Water-Related News

Snail Kites move north as health of Everglades, Lake O wane

The snail kite is a bird of prey that, until very recently, was only found in South Florida. And the snail kite, also until very recently, has eaten one thing: Florida’s native apple snail, which the snail kite has uniquely evolved to be able to eat.

Back in the year 2000, there were about 3,000 of the birds in the state, but by 2010, their population had decreased to just 700. The apple snail, which is their only source of food, was disappearing with drought.

Then came a new, invasive, exotic apple snail that is bigger than our native Florida apple snail.

"They're just like a native snail on steroids. These exotic snails have been very resistant to the water management problems we have," said Science Coordinator for Audubon Florida's Everglades restoration program Paul Gray.

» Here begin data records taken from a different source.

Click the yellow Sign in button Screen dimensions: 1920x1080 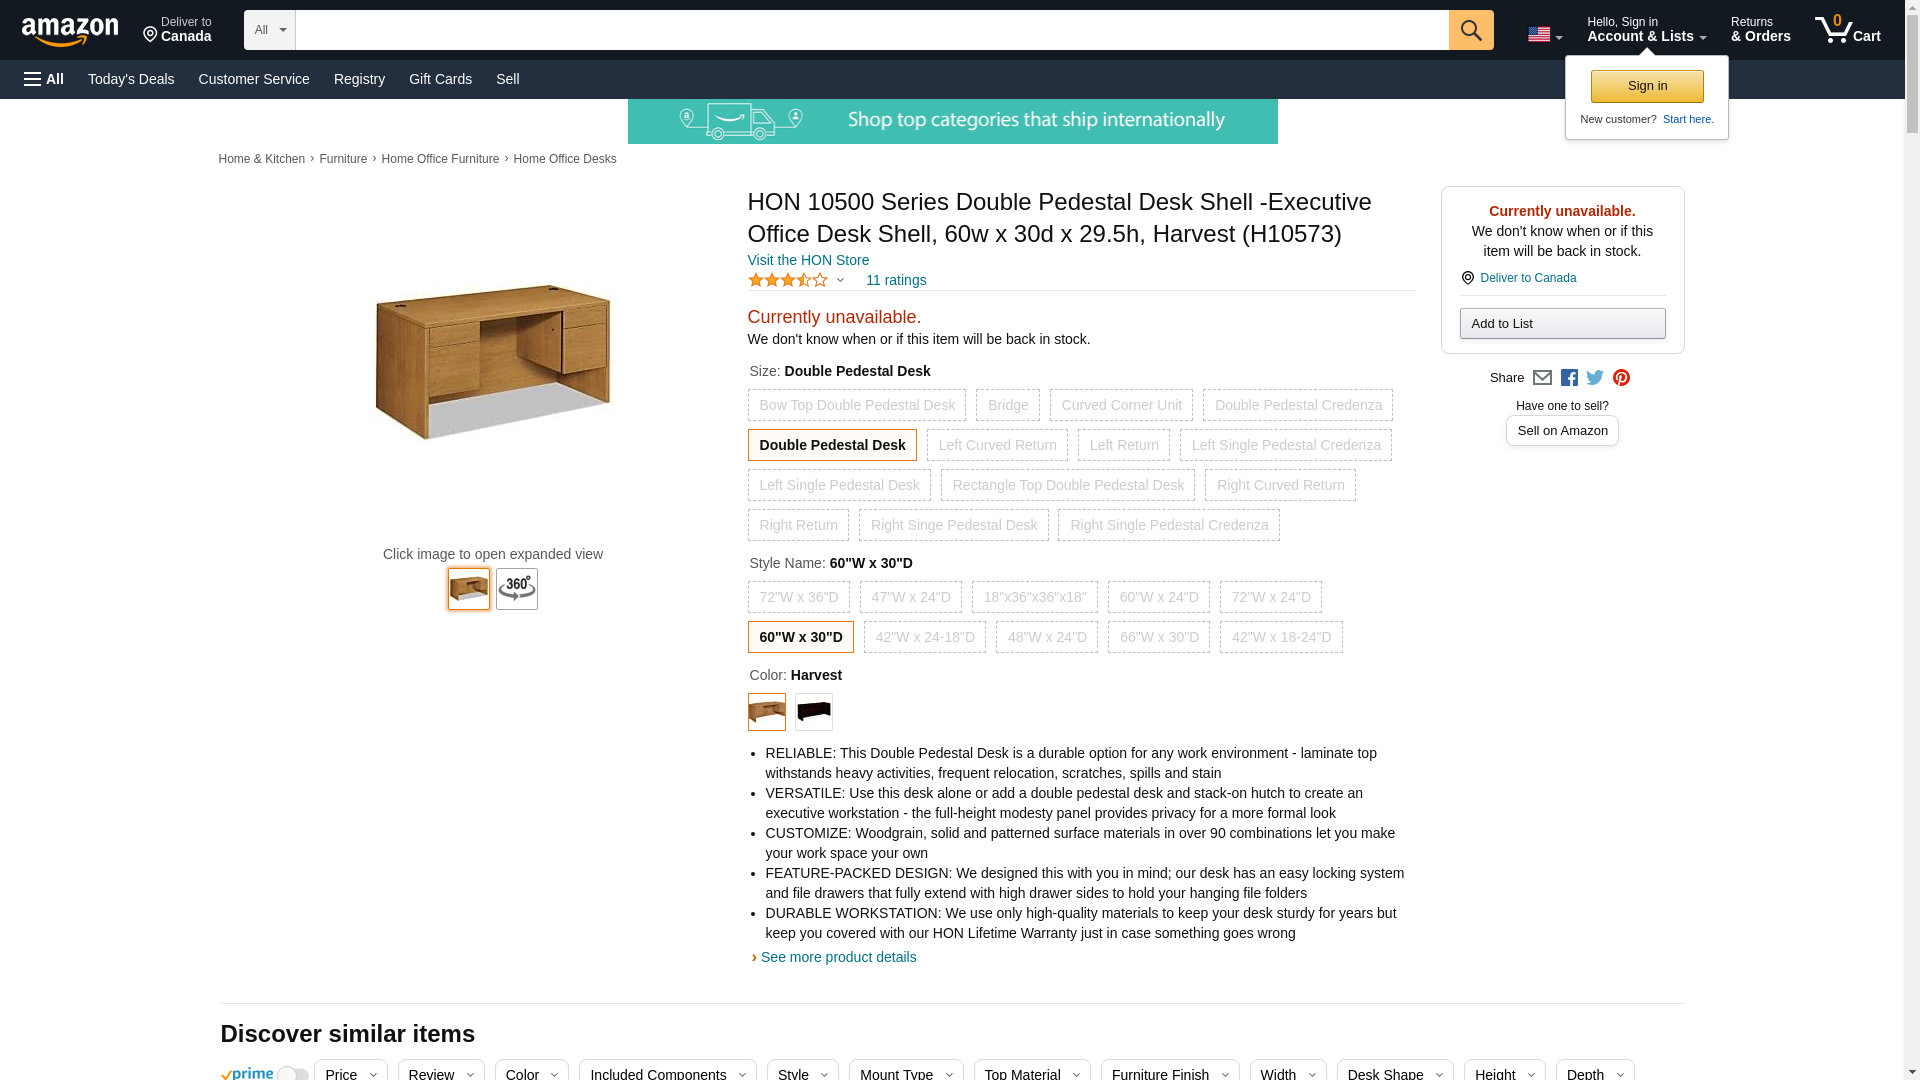(1647, 86)
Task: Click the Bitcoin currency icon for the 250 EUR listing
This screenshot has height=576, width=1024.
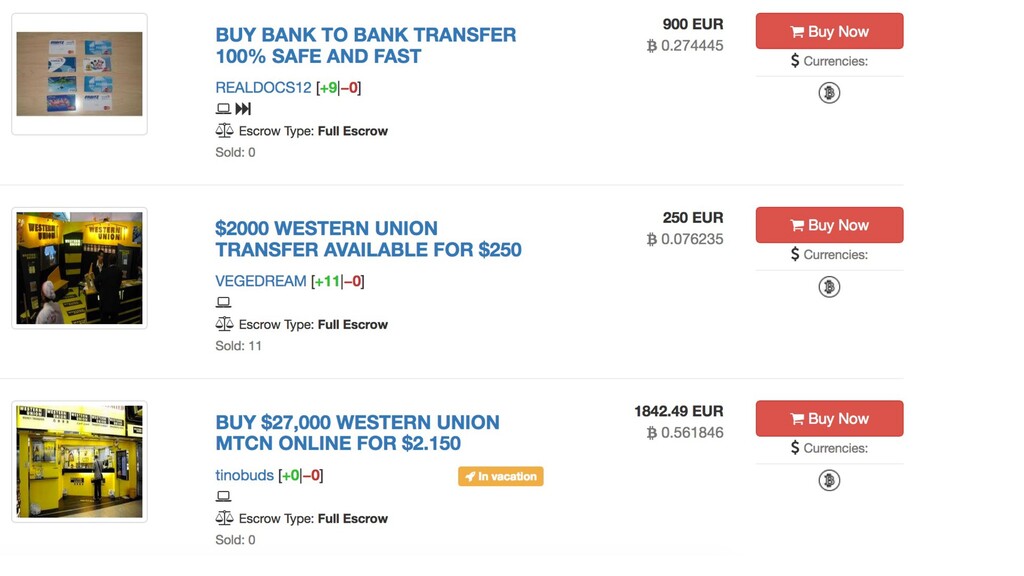Action: point(828,287)
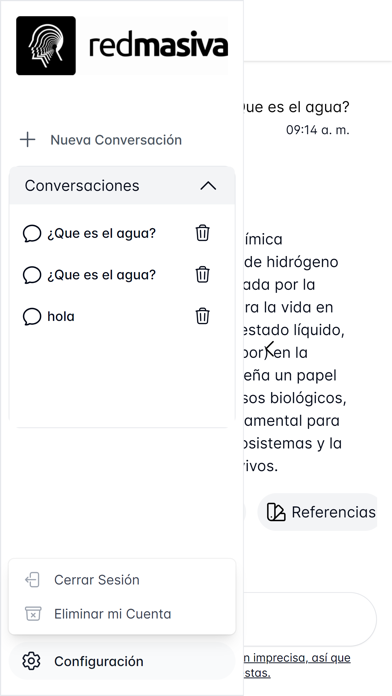This screenshot has height=696, width=392.
Task: Click the plus icon for Nueva Conversación
Action: [28, 140]
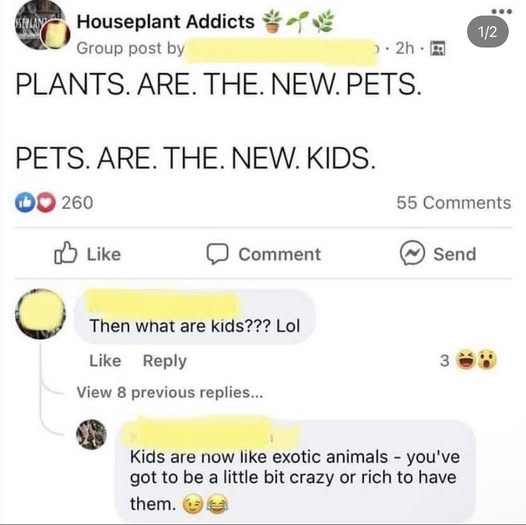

The snail kite population has rebounded to between two and 3,000, as the snail kite has started living off the invasive exotic snail species. While that sounds positive, our native apple snail isn't doing very well. According to Gray, that could be a reflection of the overall health of Lake Okeechobee and the ecosystem south through the Everglades.

"Unfortunately, like last year, it was very, very dry in spring and Lake Okeechobee didn't have a single snail kite nest on it and neither did the Everglades," said Gray.

"And so the population estimate last year declined by about maybe 20%."

Gray says if the snail kites can’t find enough food to feed themselves or their babies, they simply won’t nest, but as the invasive snails have moved North, the snail kites have followed, and are now living along the Gulf rim all the way to Louisiana, and the number one nesting site in the entire state most recently was Paynes Prairie, near Gainesville.